| Your written answers to the questions can be brief, but be prepared to discuss your findings in detail during your tutorial meeting. You may work with your partner but you are not required to, you can submit one joint problem set or individual ones. |
First, if you haven’t installed the package tidyverse yet, you’ll need to do that. Go to the top bar and go to Tools->Install Packages and in the serach box type tidyverse then click install.
Next up, we have to load the package tidyverse (pre-written packages of code of that we’ll use to analyze and plot our data)
library(tidyverse)
I’m going to walk you through how to get data from the PBDB and analyze it - after you walk through the following steps, you’ll then go back and adjust the code (as per my instructions below) to do new / different analyses, and answer the questions I pose below.
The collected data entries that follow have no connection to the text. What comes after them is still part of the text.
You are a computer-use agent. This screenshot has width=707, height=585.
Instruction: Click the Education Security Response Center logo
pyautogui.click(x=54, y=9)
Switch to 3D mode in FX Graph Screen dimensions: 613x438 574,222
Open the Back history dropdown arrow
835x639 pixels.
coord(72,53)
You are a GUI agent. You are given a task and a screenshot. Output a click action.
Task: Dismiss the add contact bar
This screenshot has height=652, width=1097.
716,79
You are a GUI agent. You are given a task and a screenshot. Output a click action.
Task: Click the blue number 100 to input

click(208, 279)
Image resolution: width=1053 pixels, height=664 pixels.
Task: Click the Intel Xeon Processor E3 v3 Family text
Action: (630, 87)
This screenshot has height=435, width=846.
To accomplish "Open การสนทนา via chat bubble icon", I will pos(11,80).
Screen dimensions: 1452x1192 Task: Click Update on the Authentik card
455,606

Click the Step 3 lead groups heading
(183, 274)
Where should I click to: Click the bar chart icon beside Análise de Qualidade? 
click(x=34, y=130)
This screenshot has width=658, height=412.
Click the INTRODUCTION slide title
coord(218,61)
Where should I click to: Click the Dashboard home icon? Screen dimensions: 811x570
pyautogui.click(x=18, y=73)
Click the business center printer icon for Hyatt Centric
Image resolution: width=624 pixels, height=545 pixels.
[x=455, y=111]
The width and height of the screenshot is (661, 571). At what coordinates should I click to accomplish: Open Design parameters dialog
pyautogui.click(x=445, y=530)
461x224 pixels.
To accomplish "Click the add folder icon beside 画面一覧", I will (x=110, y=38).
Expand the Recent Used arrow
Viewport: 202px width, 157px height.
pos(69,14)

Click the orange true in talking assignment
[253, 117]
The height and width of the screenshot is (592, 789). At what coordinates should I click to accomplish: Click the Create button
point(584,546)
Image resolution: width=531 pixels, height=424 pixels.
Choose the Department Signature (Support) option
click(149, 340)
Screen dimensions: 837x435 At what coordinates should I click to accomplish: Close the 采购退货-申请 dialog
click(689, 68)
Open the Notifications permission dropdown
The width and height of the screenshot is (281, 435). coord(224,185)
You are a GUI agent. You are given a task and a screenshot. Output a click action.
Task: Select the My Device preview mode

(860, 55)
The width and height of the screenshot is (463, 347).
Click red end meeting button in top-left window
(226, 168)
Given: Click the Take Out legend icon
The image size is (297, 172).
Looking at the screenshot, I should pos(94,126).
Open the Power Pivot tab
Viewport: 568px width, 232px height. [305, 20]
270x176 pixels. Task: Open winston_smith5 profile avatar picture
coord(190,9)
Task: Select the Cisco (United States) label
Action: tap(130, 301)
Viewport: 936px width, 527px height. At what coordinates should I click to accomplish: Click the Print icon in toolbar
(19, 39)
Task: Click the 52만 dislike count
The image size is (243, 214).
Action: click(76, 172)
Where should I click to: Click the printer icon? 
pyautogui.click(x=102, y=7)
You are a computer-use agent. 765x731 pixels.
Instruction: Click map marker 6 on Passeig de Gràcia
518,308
We’re going to look at all the available fossil data from the Ordovician-Silurian and we’ll use the PBDB diversity download interface to make this a little easier. We’re going to do this at the level of genera. Take a look at the URL below - the URL code contains all the information we’re asking PBDB for - diversity data, at the level of genera, and in the Cambrian-Ordovician time intervals.
URLs need to be entered into R with NO breaks, i.e., spaces or returns - if your data aren’t showing up in the “global environment” panel at the upper right corner of R Studio, then your data hasn’t been loaded in - check the URL and make sure it is a continuous line with no breaks
genera<-read.csv("https://paleobiodb.org/data1.2/occs/diversity.csv?count=genera&interval=Cambrian,Ordovician")
Once you have this loaded in, go take a look at the data (over in global environment) and note how the data is organized, what the column headers are, etc.
• Interval_no: this is just a PBDB code which you can basically ignore.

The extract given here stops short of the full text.